Und das ist leider inzwischen viel zu oft so, sei es beim Upload Filter, sei es bei der Ausländermaut, dem BER, Stuttgart 21, ttip, dem kaputtsparen und Privatisierungswahn bei der Deutschen Bahn & Bundeswehr, der Geschichte mit dem Segelschulschiff Gorch Fock, dem VW Skandal, oder all den anderen Geschichten wo man im Grunde nur noch mit dem  Kopf schütteln kann was deutsche Politik (mit)verzapft...


----------



## Pisaopfer (19. September 2019)

sinchilla schrieb:


> Ich wäre dafür das sie nach Leistung bezahlt werden.



Dann hätten wir noch mehr Hartzer!


----------



## Oberst Klink (19. September 2019)

Wenn sich die EU nur mal genau so sehr für Filter an der Außengrenze einsetzen würde ... 
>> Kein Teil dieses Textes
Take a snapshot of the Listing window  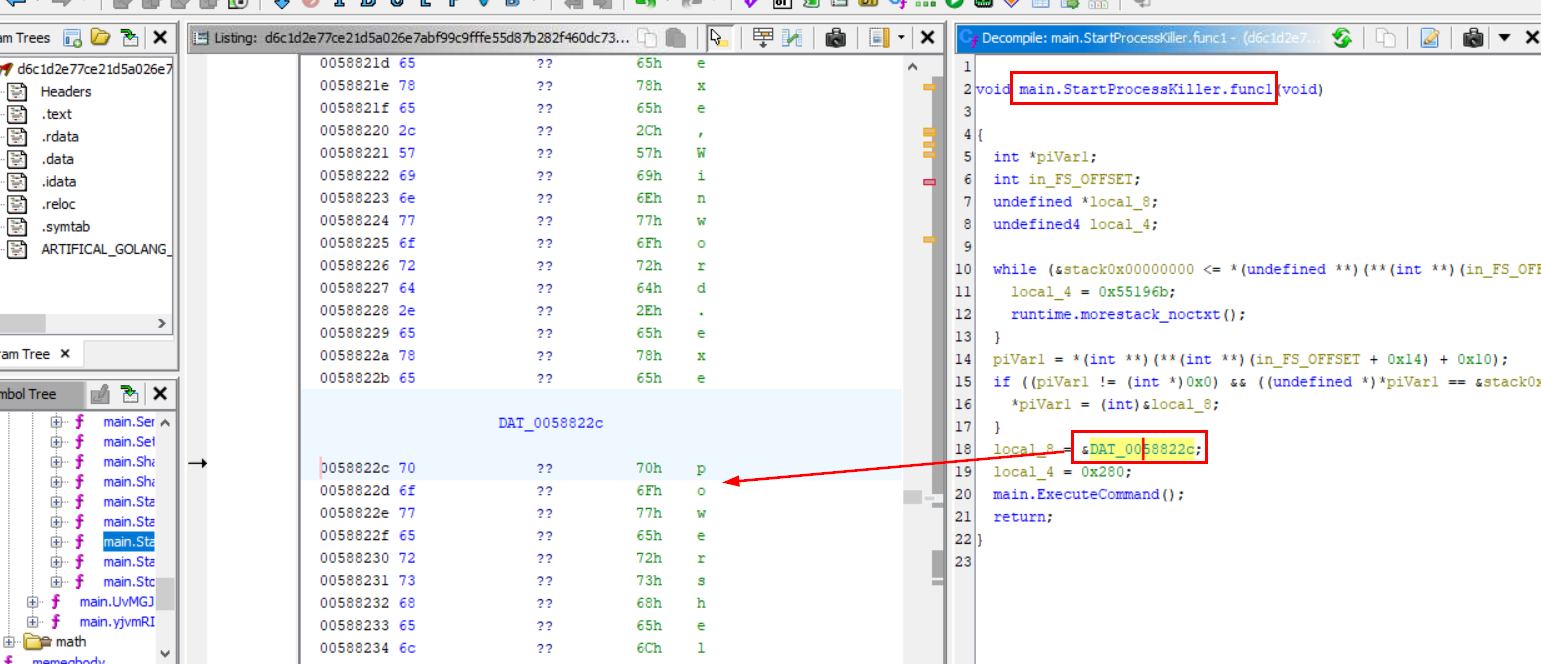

Auf solch eine EU können wir eigentlich gut und gerne verzichten. Wenn Mitglied in der EU zu sein bedeutet, dass man dafür Rechte wie Informations- und Meinungsfreiheit aufgeben muss, dann bin ich für den Austritt aus der EU. Dieser lächerliche Politbetrieb mit dem Parlament, in dem was weiß ich, 1000 Leute sitzen, die den ganzen Tag in ihre Sessel furzen und am Ende des Tages sowieso nichts zu melden haben, eine EU-Kommission die mit lauter Vollpfosten besetzt ist, die ständige Pendelei zwischen den verschiedenen Standorten, Korruption und zu guter Letzt die Zentralisierung politischer Entscheidungsgewalt. Danke nein! Ich bin für den Dexit, nieder mit der EU!


----------



## Slezer (19. September 2019)

War doch klar

Gesendet von meinem ONEPLUS A6013 mit Tapatalk


----------



## Cosmas (19. September 2019)

Oberst Klink schrieb:


> Wenn sich die EU nur mal genau so sehr für Filter an der Außengrenze einsetzen würde ...
> 
> Auf solch eine EU können wir eigentlich gut und gerne verzichten. Wenn Mitglied in der EU zu sein bedeutet, dass man dafür Rechte wie Informations- und Meinungsfreiheit aufgeben muss, dann bin ich für den Austritt aus der EU. Dieser lächerliche Politbetrieb mit dem Parlament, in dem was weiß ich, 1000 Leute sitzen, die den ganzen Tag in ihre Sessel furzen und am Ende des Tages sowieso nichts zu melden haben, eine EU-Kommission die mit lauter Vollpfosten besetzt ist, die ständige Pendelei zwischen den verschiedenen Standorten, Korruption und zu guter Letzt die Zentralisierung politischer Entscheidungsgewalt. Danke nein! Ich bin für den Dexit, nieder mit der EU!




Ganz mein Reden.

Ich mein, schaun wir doch nur mal wer da jetzt am Ruder sitzt...rüchtüch: Flinten-Uschi, Ex-Familien und Arbeits-"Ministerin" Stop-Schild von der Laienspieltruppe, 
die in jedem dieser Ministerposten grandios versagt hat, die Bundeswehr wehrlos machte, aber dafür haben die nun Sitze für Schwangere und UmstandsUniformen... 
und die u.A. wegen ihren hunderte Millionen Beraterkosten und Vetternwirtschaft, noch nen Ermittlungsverfahren am Hals hat...genau die, welche nichtmal auffer Liste stand, macht jetzt auf EU-"Führer*in" mit allem was dazu gehört.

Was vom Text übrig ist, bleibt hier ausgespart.